Cell death research wins best paper award.
Congratulations to Joanne Tilbrook and Stephen Tyerman for their contributions to a paper on Cell death in grape berries that has been awarded Functional Plant Biology’s (FPB) ’2008 Best Paper 2008 for early-career scientists’. According to Professor Tyerman of the University of Adelaide, this award winning research shows a previously unidentified stage in grape berry development that will impact on quality and accounts for water loss from berries.
Illustration: Varietal differences in cell death in the pericarp of grape berries is linked to the water relations of the berry. The intense green fluorescence is indicative of vital cells. Left image is LS section of a Sultana (Thompson Seedless) berry showing vital cells across the pericarp. The right image is a Chardonnay berry at a similar age and sugar content showing loss of cell vitality (scale = 10 mm). Sections and photography kindly prepared by Wendy Sullivan.

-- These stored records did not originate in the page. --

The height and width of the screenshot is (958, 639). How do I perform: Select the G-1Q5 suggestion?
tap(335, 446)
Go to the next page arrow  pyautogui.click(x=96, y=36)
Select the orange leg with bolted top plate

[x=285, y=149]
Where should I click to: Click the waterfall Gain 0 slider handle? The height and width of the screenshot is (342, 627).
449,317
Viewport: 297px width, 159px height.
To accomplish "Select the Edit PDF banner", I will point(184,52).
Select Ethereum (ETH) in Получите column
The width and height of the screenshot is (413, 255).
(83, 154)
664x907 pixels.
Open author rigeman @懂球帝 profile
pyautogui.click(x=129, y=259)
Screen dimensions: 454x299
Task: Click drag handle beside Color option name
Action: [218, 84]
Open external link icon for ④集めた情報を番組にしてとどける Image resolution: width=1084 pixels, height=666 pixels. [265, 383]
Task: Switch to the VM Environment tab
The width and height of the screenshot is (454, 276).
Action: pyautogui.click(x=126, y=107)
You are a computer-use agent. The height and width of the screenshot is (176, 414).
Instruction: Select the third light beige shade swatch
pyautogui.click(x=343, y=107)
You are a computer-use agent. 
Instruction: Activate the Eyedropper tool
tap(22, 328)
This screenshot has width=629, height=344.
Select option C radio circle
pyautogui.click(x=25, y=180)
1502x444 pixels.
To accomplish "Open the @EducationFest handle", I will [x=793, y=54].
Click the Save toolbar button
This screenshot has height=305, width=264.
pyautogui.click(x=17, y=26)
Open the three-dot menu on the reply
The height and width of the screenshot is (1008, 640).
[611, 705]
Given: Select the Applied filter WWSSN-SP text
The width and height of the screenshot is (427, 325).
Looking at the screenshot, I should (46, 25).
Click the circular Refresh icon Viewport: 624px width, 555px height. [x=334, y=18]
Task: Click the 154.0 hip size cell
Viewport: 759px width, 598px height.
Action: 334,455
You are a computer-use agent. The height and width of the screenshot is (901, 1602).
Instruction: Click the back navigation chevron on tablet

Best Paper Award for FPB 2008 for early-career scientists
Functional Plant Biology and the Australian Society of Plant Scientists announce the award of the best paper for 2008 from an early-career scientist to Joanne Tilbrook. Her paper results from her PhD thesis at the University of Adelaide. “Cell death in grape berries: varietal differences linked to xylem pressure and berry weight loss” by Joanne Tilbrook and Stephen D. Tyerman. Functional Plant Biology 25, 173-184 (2008).
The authors have discovered that cell death occurs in the mesocarp of berries of two wine grape varieties late in development, but before normal harvest date. The onset of cell death corresponds to the beginning of weight loss in the variety that has a higher hydraulic conductance via the pedicel xylem. In contrast, a table grape variety that does not show cell death generates tension in the pedicel xylem. These observations indicate that there are variety dependent strategies of water relations and ripening of grape berries that may be linked to the vitality status of the large mesocarp cells.